METHODS: We analyzed data from Pregnancy Study Online, a North American prospective cohort study of pregnancy planners (2013-2019). During the preconception period, male and female participants completed baseline questionnaires on demographics, medical history, and behavioral factors, including marijuana use. Female participants identified pregnancy losses on bimonthly follow-up questionnaires and questionnaires completed in early and late pregnancy. We categorized frequency of male marijuana use in the 2 months before baseline as none, <1 time/week, or ≥1 time/week. We estimated the association between preconception male marijuana use and spontaneous abortion, adjusting for male and female confounders.

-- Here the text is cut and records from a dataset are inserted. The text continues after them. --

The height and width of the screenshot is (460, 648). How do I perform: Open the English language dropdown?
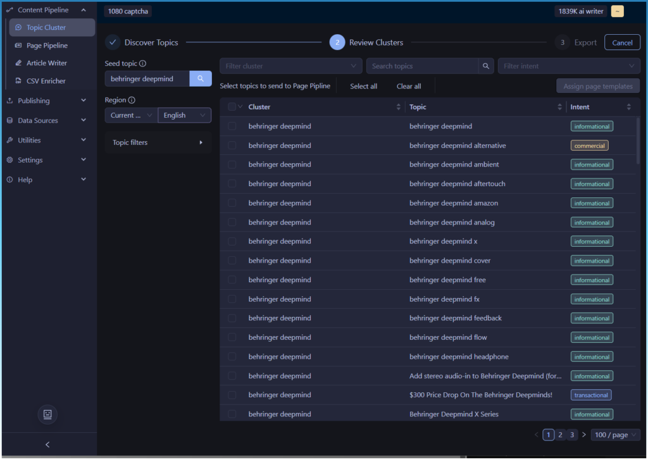(x=185, y=115)
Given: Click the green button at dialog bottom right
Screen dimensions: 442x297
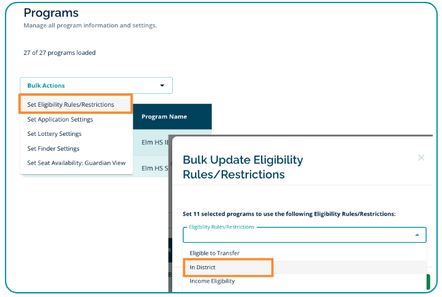Looking at the screenshot, I should (427, 282).
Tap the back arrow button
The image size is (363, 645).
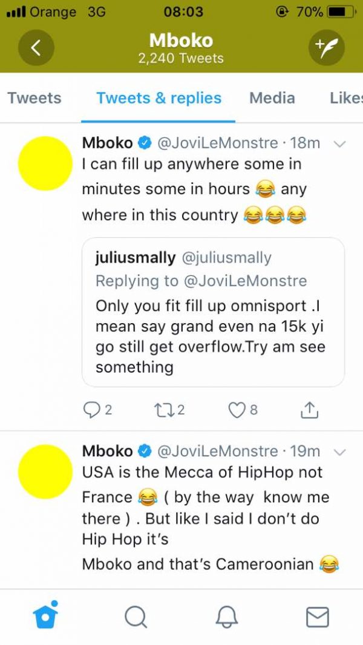tap(36, 48)
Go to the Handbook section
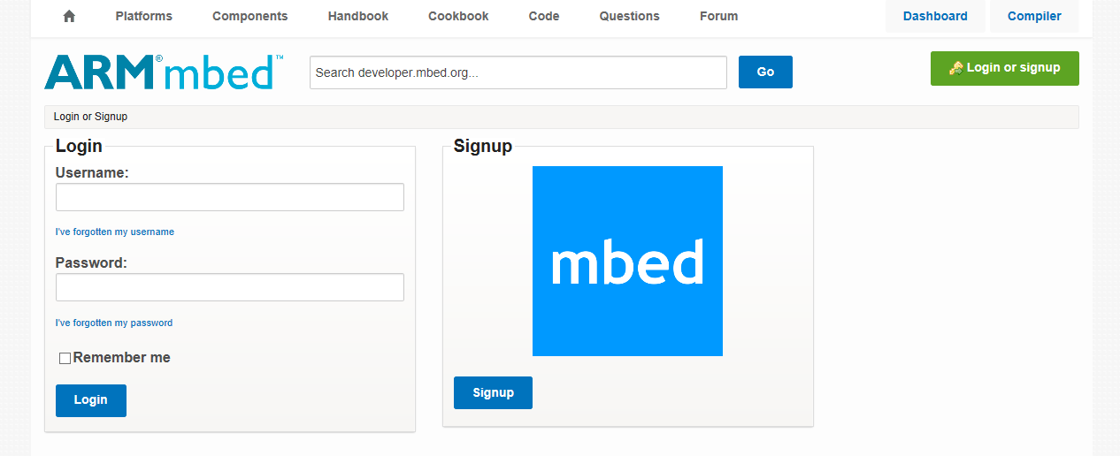The width and height of the screenshot is (1120, 456). click(x=358, y=16)
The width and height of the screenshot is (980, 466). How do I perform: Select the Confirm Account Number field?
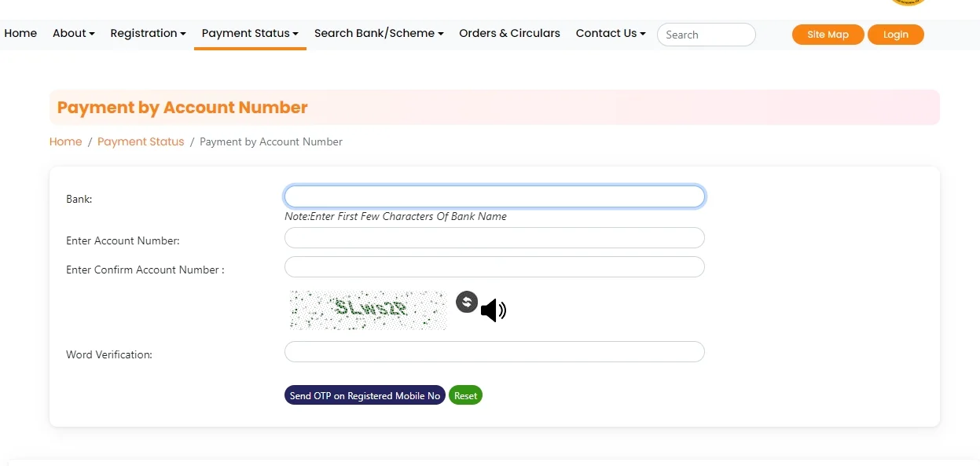494,267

RESULTS: Among 1535 couples who conceived during follow-up, 9% of men reported preconceptional marijuana use <1 time/week and 8% ≥1 time/week. Nineteen percent of pregnancies ended in spontaneous abortion. Compared with no use, adjusted hazard ratios (HRs) for male marijuana use were 1.1 (95% confidence interval [CI] = 0.64, 1.7) for <1 time/week and 2.0 (95% CI = 1.2, 3.1) for ≥1 time/week. The association for ≥1 time/week persisted after restricting to couples where the female partner did not use marijuana (HR = 2.0, 95% CI = 1.1, 3.3), and was stronger for losses at <8 weeks' gestation (HR = 2.5, 95% CI = 1.4, 4.3) and among males aged ≥35 years (HR = 4.1, 95% CI = 1.54, 11).
CONCLUSIONS: Couples with male partners who used marijuana ≥1 time/week during preconception had greater risk of spontaneous abortion than couples with males who did not use marijuana.